Wiping With the Ones You Love (To Hate)

Small, tight-knit guilds are fantastic. They’ve become my preferred guild of choice and I’m glad that Blizzard made them a viable structure to raiding in Wrath of the Lich King. Don’t get me wrong, I loved my mega-hardcore guild in vanilla, but the sheer mass and competition for spots sapped my ability to make personal connections. The atmosphere of my current guild, Bonus Lizard, couldn’t be more different.

The Lizard is incredibly small, maybe 20 core members, obviously making personal connections far easier. Voices are easily identified, alt character names are mapped to their mains’ name without a struggle, etc. I’ve even been able to learn real names, something I am notoriously bad at. All the camaraderie means the bank is fairly open, members share resources and even though the membership level is anemic, someone is always there to lend a hand in heroics or to deal with the damn dirty horde.
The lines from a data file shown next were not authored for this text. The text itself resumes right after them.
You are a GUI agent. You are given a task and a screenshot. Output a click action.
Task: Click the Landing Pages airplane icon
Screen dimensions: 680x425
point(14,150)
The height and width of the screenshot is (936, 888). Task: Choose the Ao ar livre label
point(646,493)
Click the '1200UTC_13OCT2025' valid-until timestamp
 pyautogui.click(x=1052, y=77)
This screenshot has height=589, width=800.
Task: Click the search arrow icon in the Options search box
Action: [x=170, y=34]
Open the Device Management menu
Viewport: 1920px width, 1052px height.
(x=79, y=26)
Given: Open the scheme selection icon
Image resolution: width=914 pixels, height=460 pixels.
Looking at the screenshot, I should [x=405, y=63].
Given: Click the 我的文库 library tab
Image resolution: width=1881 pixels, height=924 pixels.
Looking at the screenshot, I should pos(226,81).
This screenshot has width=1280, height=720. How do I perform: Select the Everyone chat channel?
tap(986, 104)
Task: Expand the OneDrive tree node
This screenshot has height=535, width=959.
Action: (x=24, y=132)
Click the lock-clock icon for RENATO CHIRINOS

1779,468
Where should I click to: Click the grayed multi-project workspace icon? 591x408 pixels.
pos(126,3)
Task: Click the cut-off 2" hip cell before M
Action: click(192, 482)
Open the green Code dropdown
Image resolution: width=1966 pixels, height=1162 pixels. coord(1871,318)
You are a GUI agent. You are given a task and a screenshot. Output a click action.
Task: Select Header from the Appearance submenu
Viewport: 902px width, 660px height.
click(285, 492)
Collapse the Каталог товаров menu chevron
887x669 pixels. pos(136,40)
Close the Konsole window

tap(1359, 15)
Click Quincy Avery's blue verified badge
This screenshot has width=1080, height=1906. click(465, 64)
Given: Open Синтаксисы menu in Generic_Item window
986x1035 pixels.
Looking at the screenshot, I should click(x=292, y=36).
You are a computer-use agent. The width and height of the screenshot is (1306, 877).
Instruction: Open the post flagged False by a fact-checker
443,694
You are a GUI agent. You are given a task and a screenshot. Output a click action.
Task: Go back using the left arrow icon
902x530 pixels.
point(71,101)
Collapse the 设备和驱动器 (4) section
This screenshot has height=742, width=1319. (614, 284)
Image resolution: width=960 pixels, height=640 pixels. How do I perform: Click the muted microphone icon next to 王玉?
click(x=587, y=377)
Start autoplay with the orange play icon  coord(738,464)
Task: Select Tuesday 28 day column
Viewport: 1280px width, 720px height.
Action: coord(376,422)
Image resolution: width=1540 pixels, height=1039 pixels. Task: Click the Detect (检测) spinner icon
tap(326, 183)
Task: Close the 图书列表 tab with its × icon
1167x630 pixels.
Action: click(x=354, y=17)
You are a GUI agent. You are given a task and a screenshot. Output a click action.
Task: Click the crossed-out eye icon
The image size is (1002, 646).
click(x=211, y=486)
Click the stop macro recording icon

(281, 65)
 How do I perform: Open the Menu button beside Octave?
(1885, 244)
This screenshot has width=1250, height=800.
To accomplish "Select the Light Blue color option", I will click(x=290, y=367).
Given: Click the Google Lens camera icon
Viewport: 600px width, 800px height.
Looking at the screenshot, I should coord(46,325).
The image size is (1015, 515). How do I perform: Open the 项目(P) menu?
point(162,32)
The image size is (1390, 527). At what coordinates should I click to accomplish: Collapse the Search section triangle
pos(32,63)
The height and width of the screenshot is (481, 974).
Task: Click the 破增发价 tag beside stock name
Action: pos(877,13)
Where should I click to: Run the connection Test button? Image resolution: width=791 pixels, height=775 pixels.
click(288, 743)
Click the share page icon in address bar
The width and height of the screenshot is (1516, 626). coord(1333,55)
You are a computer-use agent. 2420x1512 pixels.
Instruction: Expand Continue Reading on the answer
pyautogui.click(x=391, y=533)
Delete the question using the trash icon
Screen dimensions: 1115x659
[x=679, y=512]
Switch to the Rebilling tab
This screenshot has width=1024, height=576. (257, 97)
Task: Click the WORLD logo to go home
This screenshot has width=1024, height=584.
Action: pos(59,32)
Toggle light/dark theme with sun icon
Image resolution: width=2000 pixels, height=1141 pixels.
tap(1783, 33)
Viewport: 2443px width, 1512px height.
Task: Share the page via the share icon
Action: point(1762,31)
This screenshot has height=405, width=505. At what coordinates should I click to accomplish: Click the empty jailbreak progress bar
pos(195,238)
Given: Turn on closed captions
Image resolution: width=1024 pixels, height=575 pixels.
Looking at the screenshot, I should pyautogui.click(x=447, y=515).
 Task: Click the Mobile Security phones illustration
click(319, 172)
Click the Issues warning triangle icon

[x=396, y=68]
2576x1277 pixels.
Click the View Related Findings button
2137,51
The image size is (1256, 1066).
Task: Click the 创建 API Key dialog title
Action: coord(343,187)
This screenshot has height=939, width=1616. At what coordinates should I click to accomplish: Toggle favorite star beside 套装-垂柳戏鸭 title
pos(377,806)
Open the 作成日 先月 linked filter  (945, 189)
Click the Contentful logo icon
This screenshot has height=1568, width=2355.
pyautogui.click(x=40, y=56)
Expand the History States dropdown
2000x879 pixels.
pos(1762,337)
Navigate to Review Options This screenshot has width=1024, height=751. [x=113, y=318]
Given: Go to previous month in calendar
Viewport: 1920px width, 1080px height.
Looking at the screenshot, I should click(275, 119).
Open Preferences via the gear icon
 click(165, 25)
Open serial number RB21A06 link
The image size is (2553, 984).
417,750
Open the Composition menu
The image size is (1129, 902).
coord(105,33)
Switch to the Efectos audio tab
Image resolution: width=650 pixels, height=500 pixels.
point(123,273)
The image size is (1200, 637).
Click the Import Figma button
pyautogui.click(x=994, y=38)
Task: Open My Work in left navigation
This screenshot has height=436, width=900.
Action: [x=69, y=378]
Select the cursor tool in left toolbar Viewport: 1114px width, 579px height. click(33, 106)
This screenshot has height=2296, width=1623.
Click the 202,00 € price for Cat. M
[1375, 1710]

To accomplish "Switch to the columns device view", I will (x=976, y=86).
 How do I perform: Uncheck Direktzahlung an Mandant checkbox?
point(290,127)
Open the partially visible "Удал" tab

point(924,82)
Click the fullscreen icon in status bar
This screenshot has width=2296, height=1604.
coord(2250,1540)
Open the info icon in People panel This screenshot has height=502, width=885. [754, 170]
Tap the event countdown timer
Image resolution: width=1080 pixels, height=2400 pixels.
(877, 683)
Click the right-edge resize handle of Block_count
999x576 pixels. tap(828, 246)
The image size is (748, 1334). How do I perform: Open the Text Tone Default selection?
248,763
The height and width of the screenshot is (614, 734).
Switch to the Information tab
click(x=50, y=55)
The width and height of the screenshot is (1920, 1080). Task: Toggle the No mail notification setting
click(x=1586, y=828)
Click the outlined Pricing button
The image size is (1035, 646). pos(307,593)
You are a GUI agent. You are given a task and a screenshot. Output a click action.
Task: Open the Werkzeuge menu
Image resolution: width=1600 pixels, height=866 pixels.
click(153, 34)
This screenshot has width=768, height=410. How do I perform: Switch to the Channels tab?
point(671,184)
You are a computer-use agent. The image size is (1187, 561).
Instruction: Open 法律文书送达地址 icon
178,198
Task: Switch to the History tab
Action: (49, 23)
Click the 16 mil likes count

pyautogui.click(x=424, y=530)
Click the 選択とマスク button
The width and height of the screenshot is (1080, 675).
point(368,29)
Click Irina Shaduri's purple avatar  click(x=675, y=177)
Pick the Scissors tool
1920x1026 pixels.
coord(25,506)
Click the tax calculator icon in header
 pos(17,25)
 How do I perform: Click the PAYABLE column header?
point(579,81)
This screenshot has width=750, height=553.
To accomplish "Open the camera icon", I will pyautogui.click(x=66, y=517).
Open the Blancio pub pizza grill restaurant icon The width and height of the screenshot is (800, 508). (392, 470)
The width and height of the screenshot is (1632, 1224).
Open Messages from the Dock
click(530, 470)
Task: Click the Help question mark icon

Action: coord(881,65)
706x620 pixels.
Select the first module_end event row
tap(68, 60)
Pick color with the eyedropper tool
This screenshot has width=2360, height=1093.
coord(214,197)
The diminutive membership number does have its drawbacks. The major one occurring on raid nights. Should just one or two core raiding members be unavailable, there’s a chance that the raid could be outright canceled. So far, we’ve had fair warning during Cataclysm raiding, allowing us to continue our raiding schedule with a little bit of guilt tripping or even a PUG or two. The replacements are not necessarily any worse, just inexperienced and out of tune with the rest of the guild. This has inevitably caused poor pulls, bad coordination, and wasted time. In short, wiping. But, you know what? I don’t give a Valiona’s tale.

I treat these rare off nights with much less vigor and passion than I normally reserve for raiding. We’re still out to get the purpalz, but the guild, seemingly as a whole, relaxes during these raids. We joke more, difficult given how much we joke normally, with seldom heard voices chiming in. Raid and guild chat aren’t dark, unused channels and I get to bring my horribly undergeared rogue to soak up loot. Win-win. It’s these times that additional bonding happens. Wipes are shrugged off – “Eh, we’re not full strength” – and we regroup to try again.

Now if this were a full PUG run or even my vanilla WoW guild, I may be running for the exit or have a “Comcastic issue.” But when you’re dieing with friends, it’s so much easier to see the light.


  1. My guild is the exact same way as yours. We have a small core group oof players that play together pretty much all the time. we arent raiding yet, due to the fact that none of us are geared enough to start. we all took our time lvling our toons. As it stands now only about 4 out of the 9 are even geared enough for heroics. Its a small casual guild, only about 100 members, wiht about 13 to 17 active members. That and we all get bored very fast and tend to hop from one alt to the next through out the night.lol. so i guess you could say we are an Alt-whore guild.

  2. I gotta agree with this. It’s something that happens not only with guilds but people you run with consistently. You bond and bond very tightly. Eventually, even those puggers who might not be up to par get with the program and improve which only does two things: builds your guild’s reputation as well as improves the community as a whole.